━━━━━ INPUT DATA
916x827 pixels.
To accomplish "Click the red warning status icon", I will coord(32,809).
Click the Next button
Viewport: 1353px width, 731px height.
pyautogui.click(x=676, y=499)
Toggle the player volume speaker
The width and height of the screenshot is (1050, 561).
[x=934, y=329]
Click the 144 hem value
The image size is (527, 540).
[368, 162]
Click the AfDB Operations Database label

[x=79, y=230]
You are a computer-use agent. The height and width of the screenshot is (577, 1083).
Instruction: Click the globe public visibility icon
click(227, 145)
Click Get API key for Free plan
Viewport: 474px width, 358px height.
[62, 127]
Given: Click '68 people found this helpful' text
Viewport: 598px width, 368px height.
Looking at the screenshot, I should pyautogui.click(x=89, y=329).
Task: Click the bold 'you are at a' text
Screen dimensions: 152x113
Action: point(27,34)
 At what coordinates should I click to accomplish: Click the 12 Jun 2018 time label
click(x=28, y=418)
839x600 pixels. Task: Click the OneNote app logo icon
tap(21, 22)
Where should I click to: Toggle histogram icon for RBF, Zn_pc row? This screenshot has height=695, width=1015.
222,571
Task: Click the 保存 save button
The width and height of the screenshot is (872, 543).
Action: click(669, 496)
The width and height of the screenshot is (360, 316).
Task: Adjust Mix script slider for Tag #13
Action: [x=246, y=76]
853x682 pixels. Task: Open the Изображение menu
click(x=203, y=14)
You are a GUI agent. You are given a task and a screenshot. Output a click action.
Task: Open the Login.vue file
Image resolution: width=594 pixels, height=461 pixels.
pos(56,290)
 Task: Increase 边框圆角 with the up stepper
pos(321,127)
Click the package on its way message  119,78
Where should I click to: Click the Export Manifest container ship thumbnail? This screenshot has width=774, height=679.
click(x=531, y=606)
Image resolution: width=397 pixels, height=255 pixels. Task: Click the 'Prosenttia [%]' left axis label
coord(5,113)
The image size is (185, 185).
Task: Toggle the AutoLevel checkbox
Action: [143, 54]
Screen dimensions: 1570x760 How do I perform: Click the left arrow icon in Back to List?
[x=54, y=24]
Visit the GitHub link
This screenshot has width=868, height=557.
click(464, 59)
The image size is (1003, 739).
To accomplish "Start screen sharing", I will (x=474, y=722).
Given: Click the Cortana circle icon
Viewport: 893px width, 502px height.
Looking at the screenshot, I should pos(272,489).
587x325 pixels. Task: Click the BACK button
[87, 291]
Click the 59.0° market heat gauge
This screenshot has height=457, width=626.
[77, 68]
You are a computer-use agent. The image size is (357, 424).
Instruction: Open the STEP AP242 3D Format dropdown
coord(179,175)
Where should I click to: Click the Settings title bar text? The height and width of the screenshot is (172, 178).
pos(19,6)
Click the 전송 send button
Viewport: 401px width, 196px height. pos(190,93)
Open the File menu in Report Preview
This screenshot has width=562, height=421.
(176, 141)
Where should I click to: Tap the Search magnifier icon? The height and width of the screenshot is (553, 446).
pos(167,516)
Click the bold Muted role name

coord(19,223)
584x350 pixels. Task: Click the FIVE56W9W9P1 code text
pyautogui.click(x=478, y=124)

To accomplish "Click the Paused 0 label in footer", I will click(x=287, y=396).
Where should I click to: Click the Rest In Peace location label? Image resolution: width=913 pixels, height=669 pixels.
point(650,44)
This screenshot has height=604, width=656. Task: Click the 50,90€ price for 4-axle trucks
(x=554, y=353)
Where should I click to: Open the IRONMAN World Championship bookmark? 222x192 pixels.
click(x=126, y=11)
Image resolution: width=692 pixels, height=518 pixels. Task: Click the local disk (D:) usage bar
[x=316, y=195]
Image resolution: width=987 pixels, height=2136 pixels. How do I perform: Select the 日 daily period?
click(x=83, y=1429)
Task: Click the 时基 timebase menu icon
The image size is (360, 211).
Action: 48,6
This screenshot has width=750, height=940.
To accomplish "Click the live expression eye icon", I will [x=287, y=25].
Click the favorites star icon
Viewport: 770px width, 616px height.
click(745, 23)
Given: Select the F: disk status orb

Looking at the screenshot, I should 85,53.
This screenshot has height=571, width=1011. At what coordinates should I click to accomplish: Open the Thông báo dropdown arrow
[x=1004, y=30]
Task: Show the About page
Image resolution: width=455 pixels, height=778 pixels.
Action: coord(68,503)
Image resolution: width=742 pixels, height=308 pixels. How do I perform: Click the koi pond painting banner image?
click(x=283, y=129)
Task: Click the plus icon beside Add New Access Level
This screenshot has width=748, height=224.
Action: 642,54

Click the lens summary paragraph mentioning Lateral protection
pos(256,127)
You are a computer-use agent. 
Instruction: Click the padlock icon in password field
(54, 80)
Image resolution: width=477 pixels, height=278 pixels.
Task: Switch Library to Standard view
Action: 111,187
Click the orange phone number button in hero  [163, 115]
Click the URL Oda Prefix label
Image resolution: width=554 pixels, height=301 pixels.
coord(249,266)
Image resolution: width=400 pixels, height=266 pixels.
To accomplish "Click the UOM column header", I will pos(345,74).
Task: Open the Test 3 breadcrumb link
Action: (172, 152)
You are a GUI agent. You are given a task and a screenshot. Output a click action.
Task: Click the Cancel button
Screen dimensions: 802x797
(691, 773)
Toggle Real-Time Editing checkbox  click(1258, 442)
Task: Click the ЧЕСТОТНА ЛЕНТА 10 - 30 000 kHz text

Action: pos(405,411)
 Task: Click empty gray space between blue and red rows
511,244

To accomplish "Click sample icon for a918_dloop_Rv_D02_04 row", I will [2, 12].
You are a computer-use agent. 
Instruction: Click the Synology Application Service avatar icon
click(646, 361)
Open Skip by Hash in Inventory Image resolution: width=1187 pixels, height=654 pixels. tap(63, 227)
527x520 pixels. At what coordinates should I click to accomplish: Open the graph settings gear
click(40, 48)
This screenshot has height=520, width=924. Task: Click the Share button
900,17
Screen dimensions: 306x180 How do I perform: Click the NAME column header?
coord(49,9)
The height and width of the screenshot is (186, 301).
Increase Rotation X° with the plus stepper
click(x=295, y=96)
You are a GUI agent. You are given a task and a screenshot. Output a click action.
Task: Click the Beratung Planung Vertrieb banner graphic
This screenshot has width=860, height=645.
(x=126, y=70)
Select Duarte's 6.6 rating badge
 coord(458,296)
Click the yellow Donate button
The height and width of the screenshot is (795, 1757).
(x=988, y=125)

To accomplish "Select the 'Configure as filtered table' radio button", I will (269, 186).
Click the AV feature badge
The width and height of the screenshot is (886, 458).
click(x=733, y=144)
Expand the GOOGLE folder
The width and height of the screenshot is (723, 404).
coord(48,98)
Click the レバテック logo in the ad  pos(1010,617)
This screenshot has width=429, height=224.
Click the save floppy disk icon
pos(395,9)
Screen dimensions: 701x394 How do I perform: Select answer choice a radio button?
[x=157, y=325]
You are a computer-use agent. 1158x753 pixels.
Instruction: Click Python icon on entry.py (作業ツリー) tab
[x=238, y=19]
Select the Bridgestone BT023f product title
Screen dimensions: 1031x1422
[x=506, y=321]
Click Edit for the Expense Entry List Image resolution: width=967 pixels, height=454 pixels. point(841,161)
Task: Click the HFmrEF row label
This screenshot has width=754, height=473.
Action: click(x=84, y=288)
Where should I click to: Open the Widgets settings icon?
━━━━━━━━━━
• WHAT IS BEING ASKED
Go through the entries and restate each one exactly.

• FINISHED TASK
916x827 pixels.
To accomplish "Click the red warning status icon", I will coord(32,809).
Click the Next button
Viewport: 1353px width, 731px height.
pyautogui.click(x=676, y=499)
Toggle the player volume speaker
The width and height of the screenshot is (1050, 561).
[x=934, y=329]
Click the 144 hem value
The image size is (527, 540).
[368, 162]
Click the AfDB Operations Database label

[x=79, y=230]
You are a computer-use agent. The height and width of the screenshot is (577, 1083).
Instruction: Click the globe public visibility icon
click(227, 145)
Click Get API key for Free plan
Viewport: 474px width, 358px height.
[62, 127]
Given: Click '68 people found this helpful' text
Viewport: 598px width, 368px height.
Looking at the screenshot, I should pyautogui.click(x=89, y=329).
Task: Click the bold 'you are at a' text
Screen dimensions: 152x113
Action: point(27,34)
 At what coordinates should I click to accomplish: Click the 12 Jun 2018 time label
click(x=28, y=418)
839x600 pixels. Task: Click the OneNote app logo icon
tap(21, 22)
Where should I click to: Toggle histogram icon for RBF, Zn_pc row? This screenshot has height=695, width=1015.
222,571
Task: Click the 保存 save button
The width and height of the screenshot is (872, 543).
Action: click(669, 496)
The width and height of the screenshot is (360, 316).
Task: Adjust Mix script slider for Tag #13
Action: [x=246, y=76]
853x682 pixels. Task: Open the Изображение menu
click(x=203, y=14)
You are a GUI agent. You are given a task and a screenshot. Output a click action.
Task: Open the Login.vue file
Image resolution: width=594 pixels, height=461 pixels.
pos(56,290)
 Task: Increase 边框圆角 with the up stepper
pos(321,127)
Click the package on its way message  119,78
Where should I click to: Click the Export Manifest container ship thumbnail? This screenshot has width=774, height=679.
click(x=531, y=606)
Image resolution: width=397 pixels, height=255 pixels. Task: Click the 'Prosenttia [%]' left axis label
coord(5,113)
The image size is (185, 185).
Task: Toggle the AutoLevel checkbox
Action: [143, 54]
Screen dimensions: 1570x760 How do I perform: Click the left arrow icon in Back to List?
[x=54, y=24]
Visit the GitHub link
This screenshot has width=868, height=557.
click(464, 59)
The image size is (1003, 739).
To accomplish "Start screen sharing", I will (x=474, y=722).
Given: Click the Cortana circle icon
Viewport: 893px width, 502px height.
Looking at the screenshot, I should pos(272,489).
587x325 pixels. Task: Click the BACK button
[87, 291]
Click the 59.0° market heat gauge
This screenshot has height=457, width=626.
[77, 68]
You are a computer-use agent. The image size is (357, 424).
Instruction: Open the STEP AP242 3D Format dropdown
coord(179,175)
Where should I click to: Click the Settings title bar text? The height and width of the screenshot is (172, 178).
pos(19,6)
Click the 전송 send button
Viewport: 401px width, 196px height. pos(190,93)
Open the File menu in Report Preview
This screenshot has width=562, height=421.
(176, 141)
Where should I click to: Tap the Search magnifier icon? The height and width of the screenshot is (553, 446).
pos(167,516)
Click the bold Muted role name

coord(19,223)
584x350 pixels. Task: Click the FIVE56W9W9P1 code text
pyautogui.click(x=478, y=124)

To accomplish "Click the Paused 0 label in footer", I will click(x=287, y=396).
Where should I click to: Click the Rest In Peace location label? Image resolution: width=913 pixels, height=669 pixels.
point(650,44)
This screenshot has height=604, width=656. Task: Click the 50,90€ price for 4-axle trucks
(x=554, y=353)
Where should I click to: Open the IRONMAN World Championship bookmark? 222x192 pixels.
click(x=126, y=11)
Image resolution: width=692 pixels, height=518 pixels. Task: Click the local disk (D:) usage bar
[x=316, y=195]
Image resolution: width=987 pixels, height=2136 pixels. How do I perform: Select the 日 daily period?
click(x=83, y=1429)
Task: Click the 时基 timebase menu icon
The image size is (360, 211).
Action: 48,6
This screenshot has width=750, height=940.
To accomplish "Click the live expression eye icon", I will [x=287, y=25].
Click the favorites star icon
Viewport: 770px width, 616px height.
click(745, 23)
Given: Select the F: disk status orb

Looking at the screenshot, I should 85,53.
This screenshot has height=571, width=1011. At what coordinates should I click to accomplish: Open the Thông báo dropdown arrow
[x=1004, y=30]
Task: Show the About page
Image resolution: width=455 pixels, height=778 pixels.
Action: coord(68,503)
Image resolution: width=742 pixels, height=308 pixels. How do I perform: Click the koi pond painting banner image?
click(x=283, y=129)
Task: Click the plus icon beside Add New Access Level
This screenshot has width=748, height=224.
Action: 642,54

Click the lens summary paragraph mentioning Lateral protection
pos(256,127)
You are a computer-use agent. 
Instruction: Click the padlock icon in password field
(54, 80)
Image resolution: width=477 pixels, height=278 pixels.
Task: Switch Library to Standard view
Action: 111,187
Click the orange phone number button in hero  [163, 115]
Click the URL Oda Prefix label
Image resolution: width=554 pixels, height=301 pixels.
coord(249,266)
Image resolution: width=400 pixels, height=266 pixels.
To accomplish "Click the UOM column header", I will pos(345,74).
Task: Open the Test 3 breadcrumb link
Action: (172, 152)
You are a GUI agent. You are given a task and a screenshot. Output a click action.
Task: Click the Cancel button
Screen dimensions: 802x797
(691, 773)
Toggle Real-Time Editing checkbox  click(1258, 442)
Task: Click the ЧЕСТОТНА ЛЕНТА 10 - 30 000 kHz text

Action: pos(405,411)
 Task: Click empty gray space between blue and red rows
511,244

To accomplish "Click sample icon for a918_dloop_Rv_D02_04 row", I will [2, 12].
You are a computer-use agent. 
Instruction: Click the Synology Application Service avatar icon
click(646, 361)
Open Skip by Hash in Inventory Image resolution: width=1187 pixels, height=654 pixels. tap(63, 227)
527x520 pixels. At what coordinates should I click to accomplish: Open the graph settings gear
click(40, 48)
This screenshot has height=520, width=924. Task: Click the Share button
900,17
Screen dimensions: 306x180 How do I perform: Click the NAME column header?
coord(49,9)
The height and width of the screenshot is (186, 301).
Increase Rotation X° with the plus stepper
click(x=295, y=96)
You are a GUI agent. You are given a task and a screenshot. Output a click action.
Task: Click the Beratung Planung Vertrieb banner graphic
This screenshot has width=860, height=645.
(x=126, y=70)
Select Duarte's 6.6 rating badge
 coord(458,296)
Click the yellow Donate button
The height and width of the screenshot is (795, 1757).
(x=988, y=125)

To accomplish "Select the 'Configure as filtered table' radio button", I will (269, 186).
Click the AV feature badge
The width and height of the screenshot is (886, 458).
click(x=733, y=144)
Expand the GOOGLE folder
The width and height of the screenshot is (723, 404).
coord(48,98)
Click the レバテック logo in the ad  pos(1010,617)
This screenshot has width=429, height=224.
Click the save floppy disk icon
pos(395,9)
Screen dimensions: 701x394 How do I perform: Select answer choice a radio button?
[x=157, y=325]
You are a computer-use agent. 1158x753 pixels.
Instruction: Click Python icon on entry.py (作業ツリー) tab
[x=238, y=19]
Select the Bridgestone BT023f product title
Screen dimensions: 1031x1422
[x=506, y=321]
Click Edit for the Expense Entry List Image resolution: width=967 pixels, height=454 pixels. point(841,161)
Task: Click the HFmrEF row label
This screenshot has width=754, height=473.
Action: click(x=84, y=288)
Where should I click to: Open the Widgets settings icon?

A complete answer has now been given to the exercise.